A long-dormant volcano has erupted in Eritrea after a series of earthquakes and sent a 13.5 km plume of ash into the air, according to the Volcanic Ash Advisory Centre (VAAC).
The volcano started to erupt around midnight on Sunday, charts on the website of France-based VAAC indicated.
The remote, arid region, close to the border with Ethiopia, was hit by a series of earthquakes earlier the same day, data from the United States Geographical Survey showed, with the biggest reaching 5.7 on the richer scale.
The Dubbi Volcano -- which is located 350 km north of the Eritrean capital Asmara and 233 km east of the Ethiopian city of Mekelle -- is thought to have last erupted in 1861.

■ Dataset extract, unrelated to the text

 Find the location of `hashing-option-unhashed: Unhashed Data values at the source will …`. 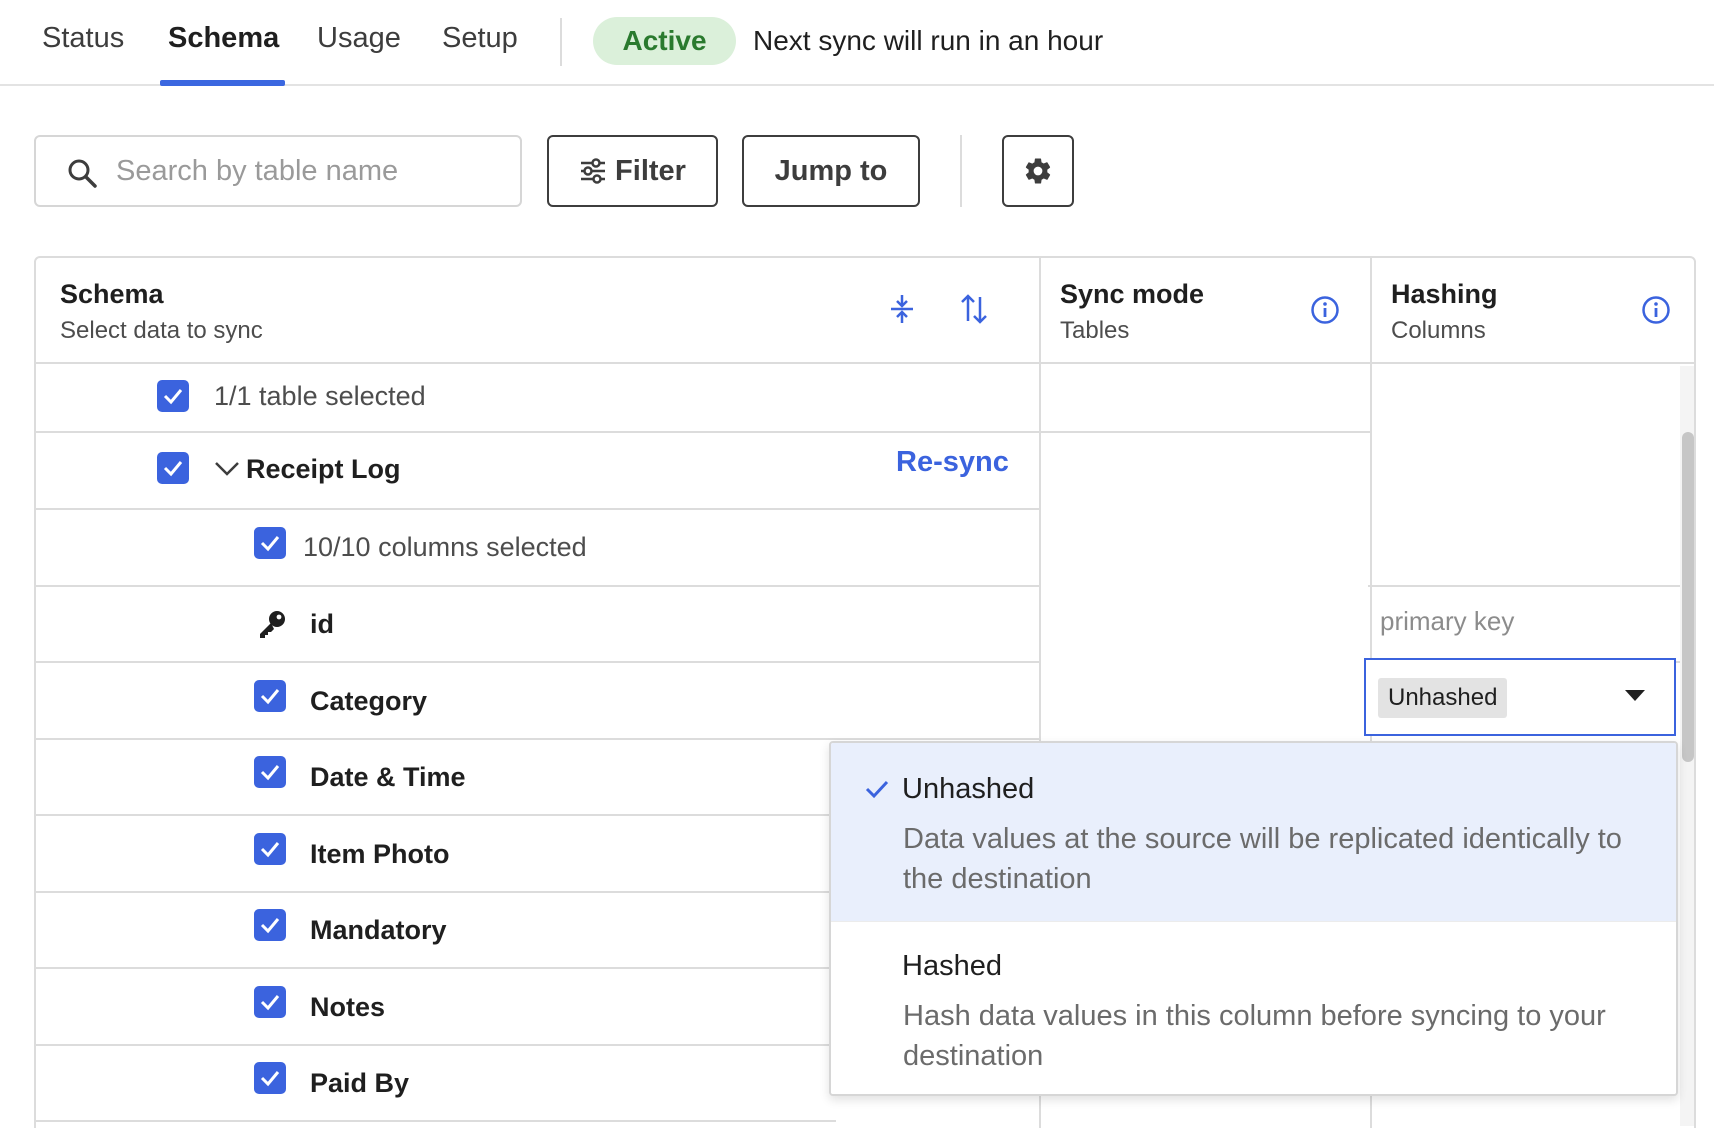

hashing-option-unhashed: Unhashed Data values at the source will … is located at coordinates (1254, 832).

The independent earthquake monitoring website, earthquake.com said it might be another nearby volcano nearby known as Nabro that was erupting and carried testimonies from residents in the region confirming the ash cloud.
"The plume from the volcano is covering the whole of Asmara since the morning, but now it is clearing somewhat," one resident was quoted as saying.
Dubbi's ash cloud hit an altitude of 13.5 km, VAAC said.
Ethiopian state media warned people to protect themselves from ash.
Ethiopia relocated more than 50,000 people in 2005 after a series of earthquakes and a volcanic eruption on its side of the border. As residents fled, hundreds of their animals were swallowed into crevices in the ground.
The Dubbi Volcano is located in a tectonic triple junction known as the Danakil depression that spans parts of Eritrea and Ethiopia.
Scientists say its spreading ridges, that form the Red Sea and the Gulf of Aden, may 10 million years form a new ocean and split Africa in two.